Dolly Parton Admitted It Was Hard to ‘Keep a Job’ in Her Band
In the 1970s, Dolly Parton and her band toured constantly. They lived on the bus and in hotel rooms as Parton attempted to reach broader and broader audiences. The members of her band agreed that touring with Parton was a good job, so long as they could hold their position. Parton herself admitted that it wasn’t always easy to keep a job in her band.
Dolly Parton admitted that she was a tough boss to her band
As Parton worked to hone her sound as a solo artist, she hired and fired a series of musicians to accompany her on the road. According to her guitarist, Don Roth, Parton was a tough boss.
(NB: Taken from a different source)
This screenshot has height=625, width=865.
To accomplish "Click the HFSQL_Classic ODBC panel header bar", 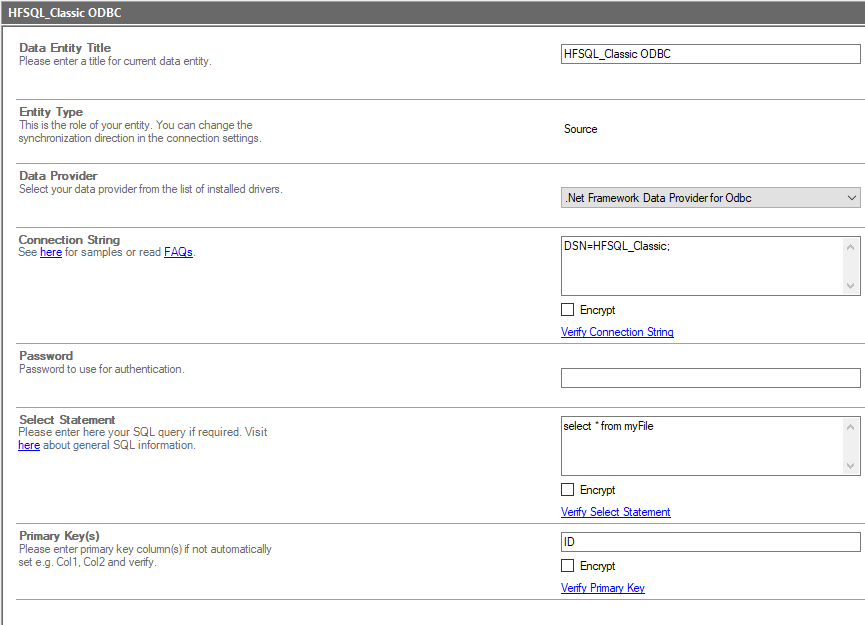I will tap(432, 14).
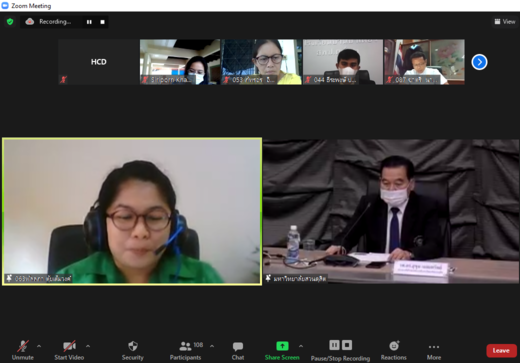This screenshot has height=363, width=520.
Task: Show next page of participant thumbnails
Action: [479, 62]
“First of all, everybody’s afraid they’re gonna get fired; there’s no stability,” Roth said in the book Dolly by Alanna Nash. “Because if she doesn’t like you, and chances are she won’t, she will fire you. If she doesn’t like your attitude, if she doesn’t get ‘good vibes,’ as esoteric as that is, from you on or off the stage, she doesn’t care if you’re the best player in the world. She’s not going to keep you in the group.”
Parton acknowledged that she had gained a reputation as someone who couldn’t keep a band. She said it stemmed from her perfectionism.
“I’ve probably gone through more musicians than anybody, but it’s not personal, it never is,” she admitted. “I have a reputation in Nashville — you can’t keep a job with Dolly Parton — but that’s not so, really. I have to have the perfect sound for me, and I’ve nearly achieved that.”
Parton said she had high expectations and expected her band to meet them.
“I can’t work with squirrels or dope addicts or drunkards. I expect goodness from my people, and I expect them to be qualified for what I need, and I want to be proud of the band I’ve built.”
Dolly Parton angered many of the former members of his band
Parton insisted that the firings were never personal, but this did little to lessen the sting for the former members of her band. Many people felt very negatively toward her.
“A number of other people got fired and, of course, all the people that got fired say, ‘Oh, that [expletive] Dolly!’” Roth said. “‘She promised this and that —,’ and some people are very bitter.”
She passed the burden of firing people onto other people
While Parton knew when people didn’t fit into the sound she wanted to achieve, it didn’t make firing them easy. As a result, she typically passed the job off to her band leader, Gregg Perry.
“It really is too damned difficult for her to fire people when she loves them, and it may not be totally right for her to have somebody else do it, but Gregg was all too willing — always. But he just does his job,” Roth said. “A great deal of talk is going around town — ‘That son-of-a-b**** fired me.’ All the poor bastard did was make a phone call because he was told to. I like Gregg. He’s a good friend of mine. But to Dolly, he got to be a convenience. To the point of where she’ll say, ‘I think I’ll call Don,’ and he’ll say, ‘I’ll call him for you.’ His title is band leader, but he has taken it upon himself to always carry her suitcase for her and to do just about everything.”
Parton and Perry had a very close relationship for years.